** EXERCISE OBJECTIVE **
Your task is to retype, exactly and without pictures, the line holding "Given: Switch site language to English" and each line that follows it to the end of the entries.

Stored data:
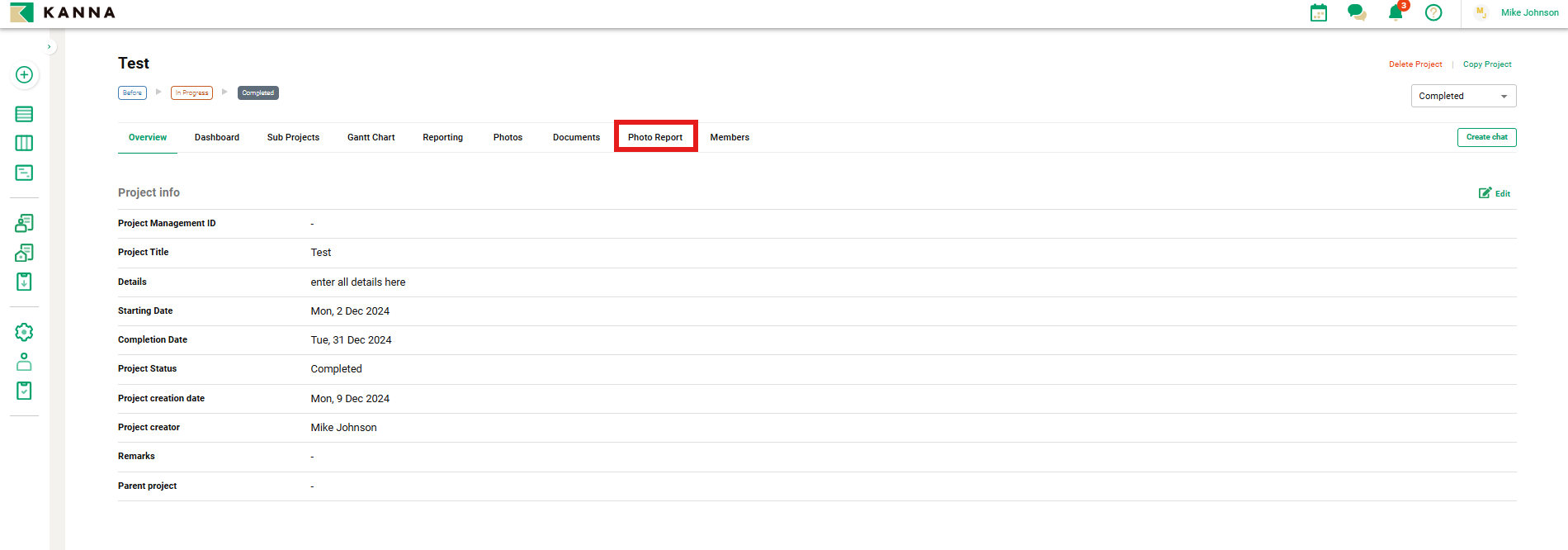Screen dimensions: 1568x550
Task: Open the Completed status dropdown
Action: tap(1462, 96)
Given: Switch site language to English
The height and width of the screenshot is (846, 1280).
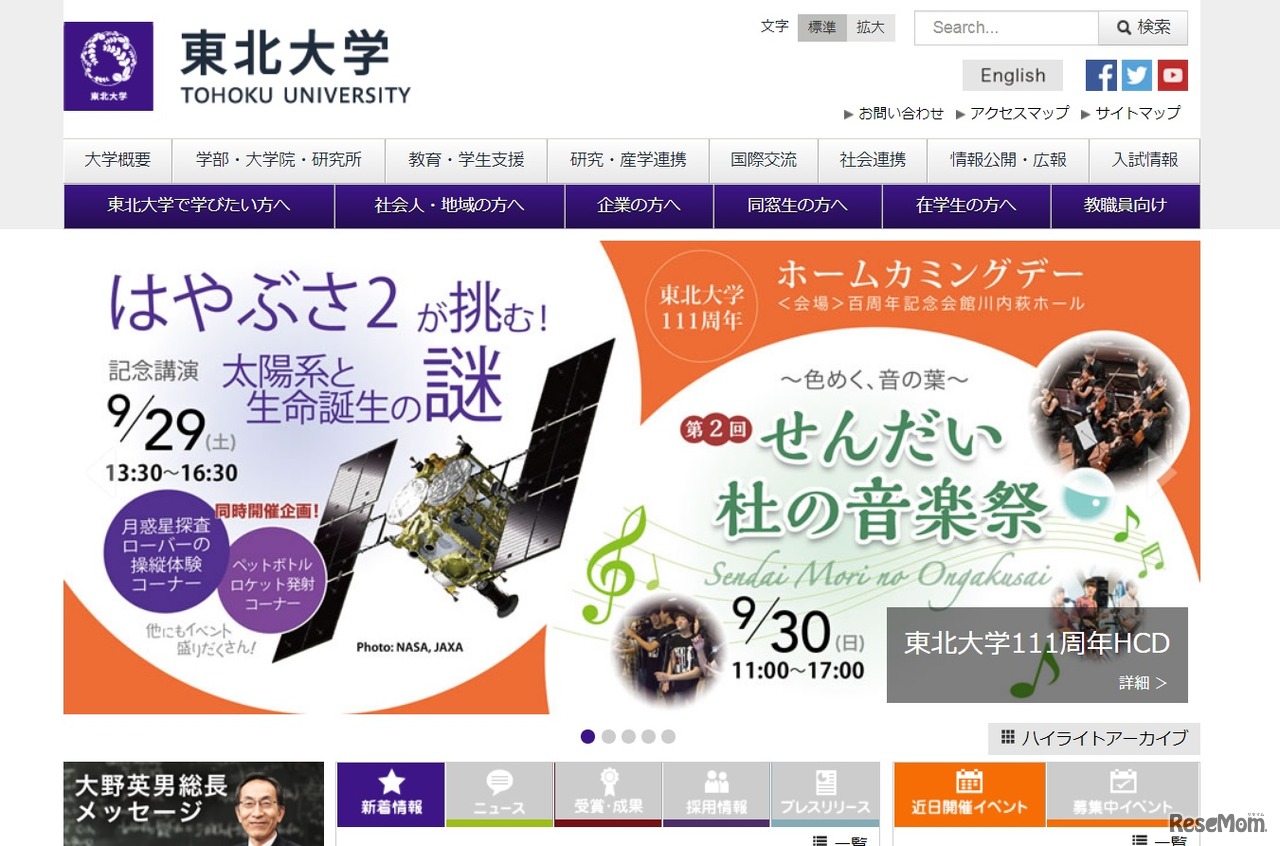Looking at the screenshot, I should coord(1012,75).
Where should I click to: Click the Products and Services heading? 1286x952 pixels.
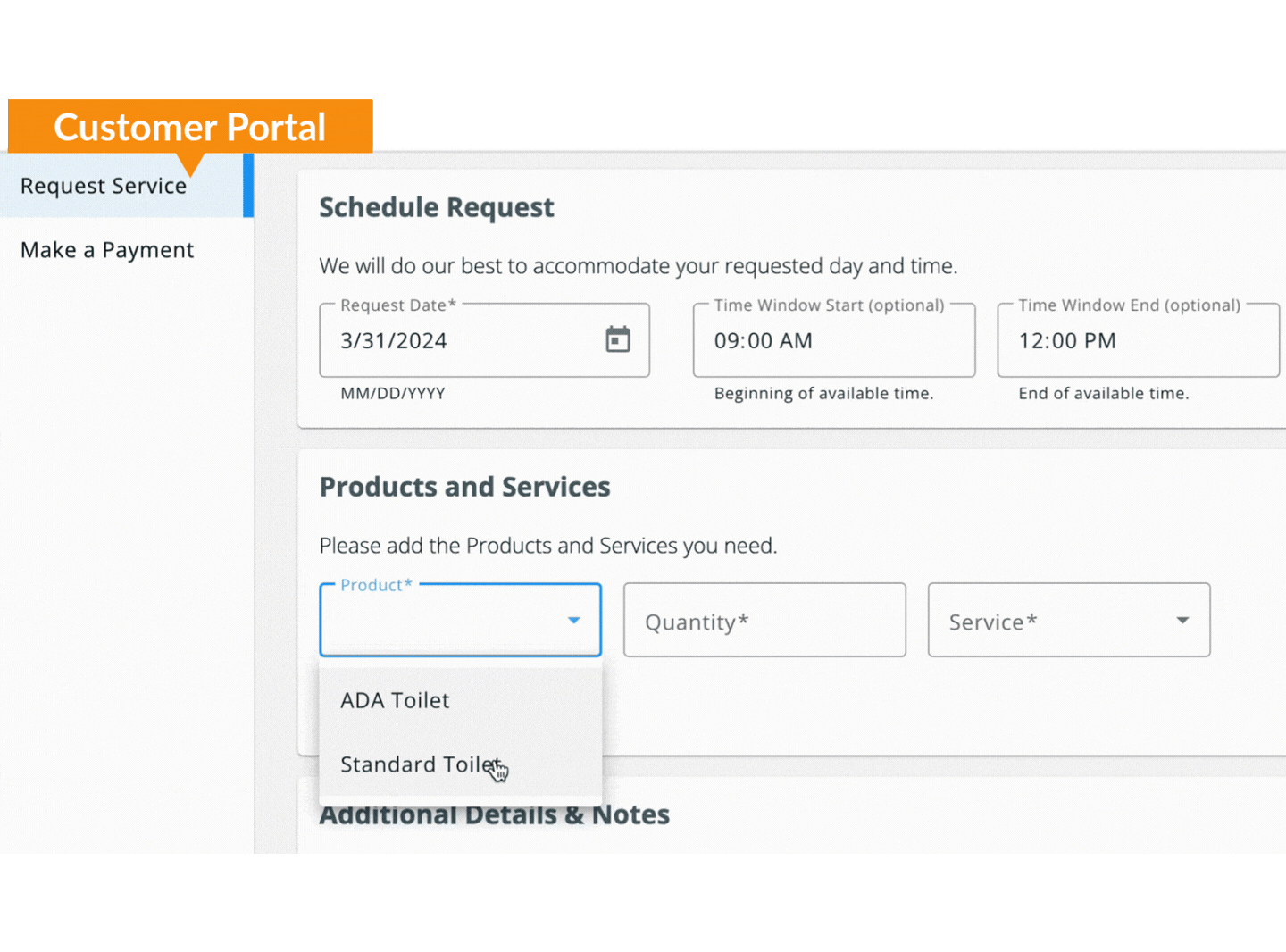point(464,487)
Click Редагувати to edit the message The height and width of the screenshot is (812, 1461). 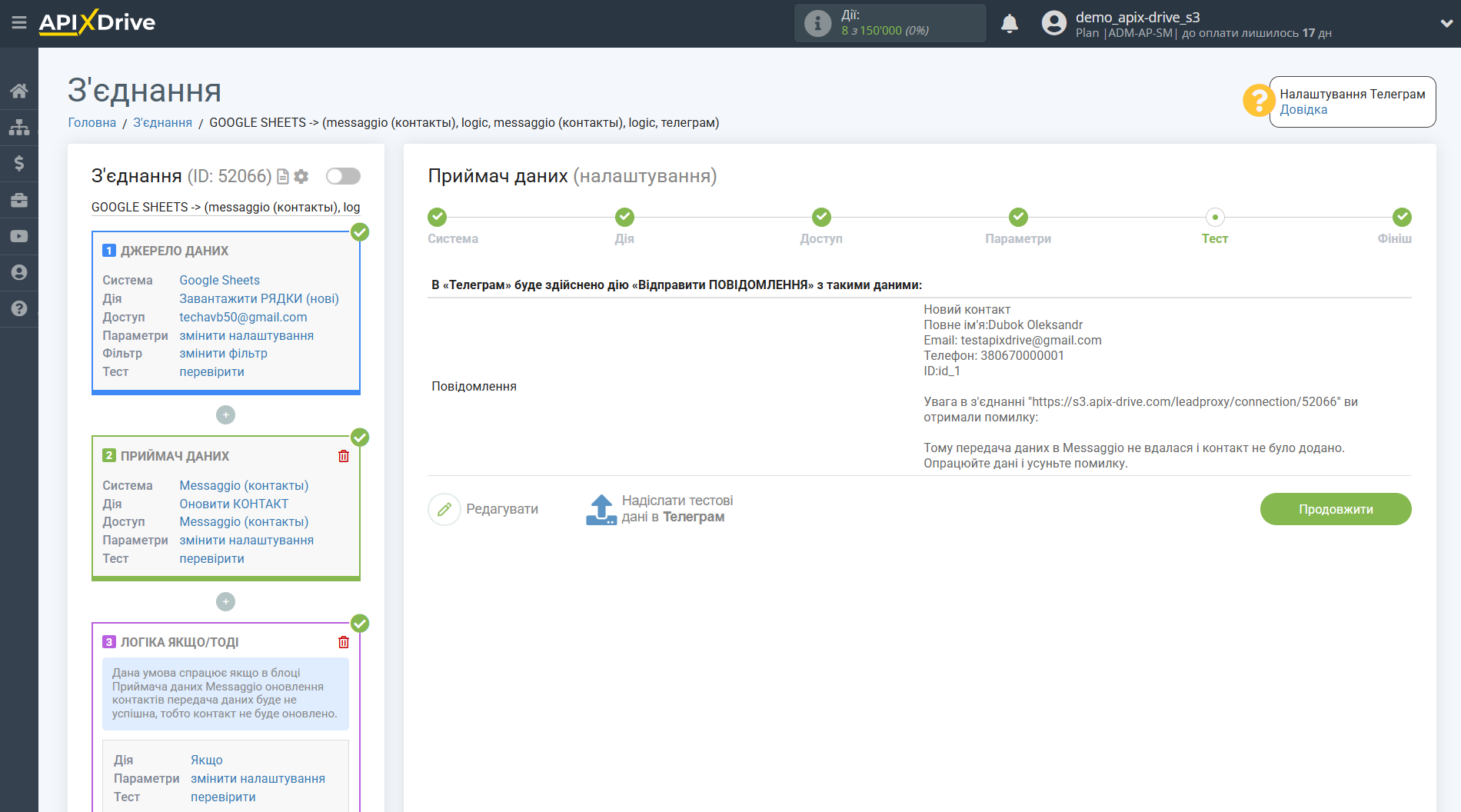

** SOLUTION BELOW **
Given: Switch site language to English
The height and width of the screenshot is (846, 1280).
Looking at the screenshot, I should coord(1012,75).
Where should I click to: Click the Products and Services heading? 1286x952 pixels.
point(464,487)
Click Редагувати to edit the message The height and width of the screenshot is (812, 1461). 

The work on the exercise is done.